**The task**. Can you copy the data word for word, starting at the line that contains "people [436, 449]" and stopping after the line that contains "business [216, 810]", with nothing else included?

**Data shown**.
★ ★ ★ ★

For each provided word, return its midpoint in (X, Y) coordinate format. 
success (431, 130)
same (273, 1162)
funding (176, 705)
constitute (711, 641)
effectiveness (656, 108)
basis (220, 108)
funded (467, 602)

★ ★ ★ ★

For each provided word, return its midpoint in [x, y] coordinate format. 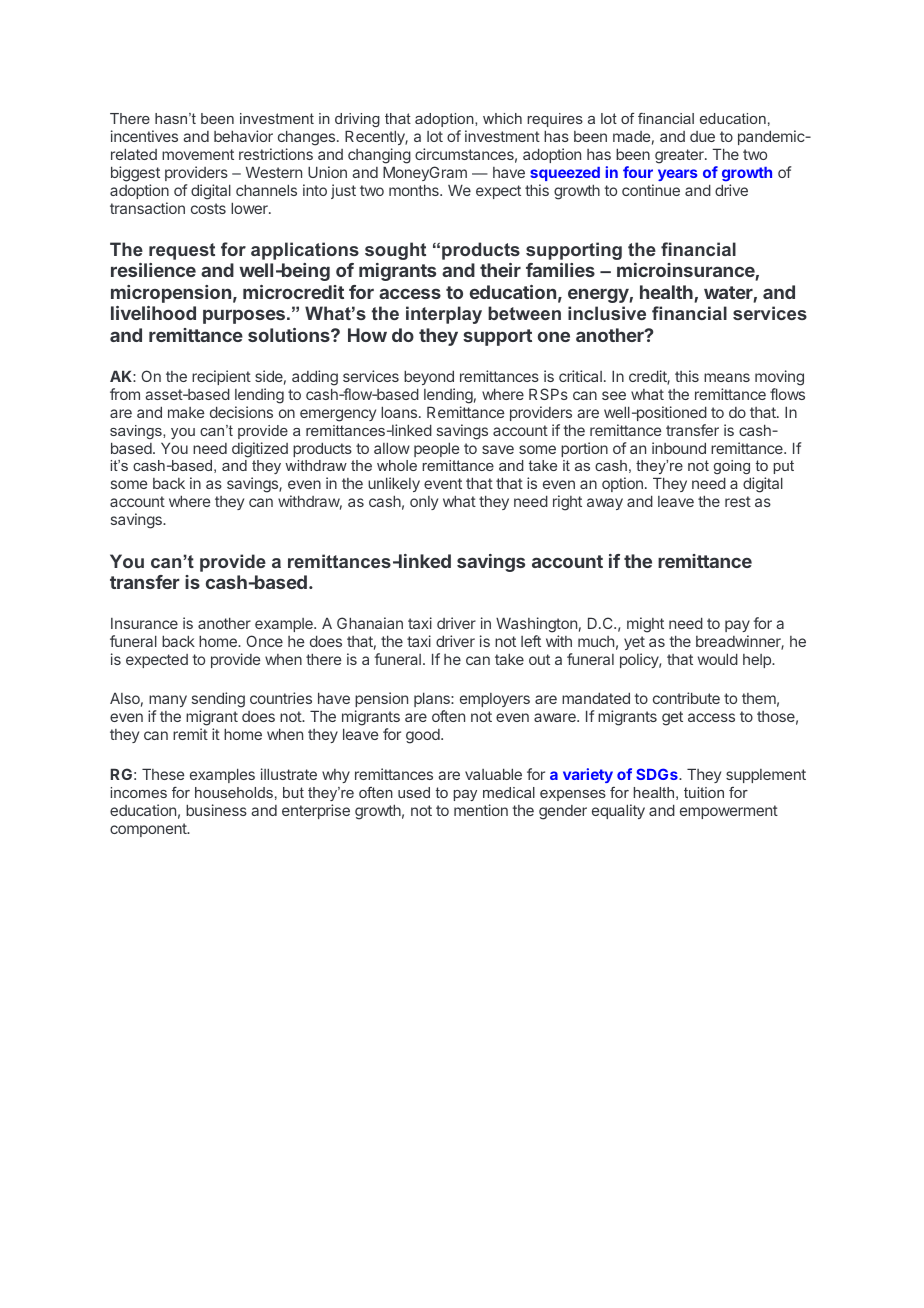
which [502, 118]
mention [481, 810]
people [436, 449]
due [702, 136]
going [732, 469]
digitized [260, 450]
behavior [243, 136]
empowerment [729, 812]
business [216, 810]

★ ★ ★ ★

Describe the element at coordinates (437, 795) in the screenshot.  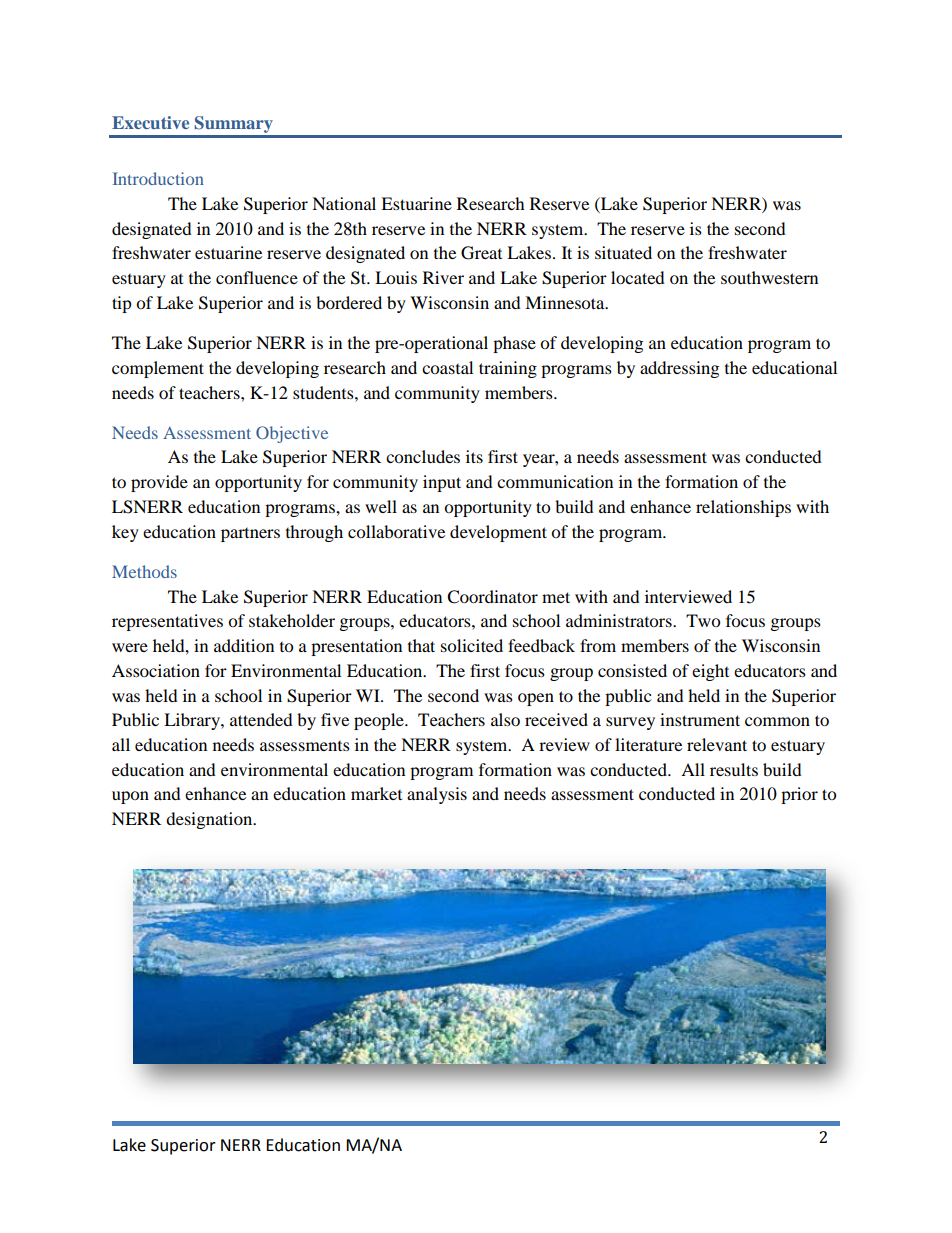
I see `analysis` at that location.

★ ★ ★ ★

**Task output**.
people [436, 449]
due [702, 136]
going [732, 469]
digitized [260, 450]
behavior [243, 136]
empowerment [729, 812]
business [216, 810]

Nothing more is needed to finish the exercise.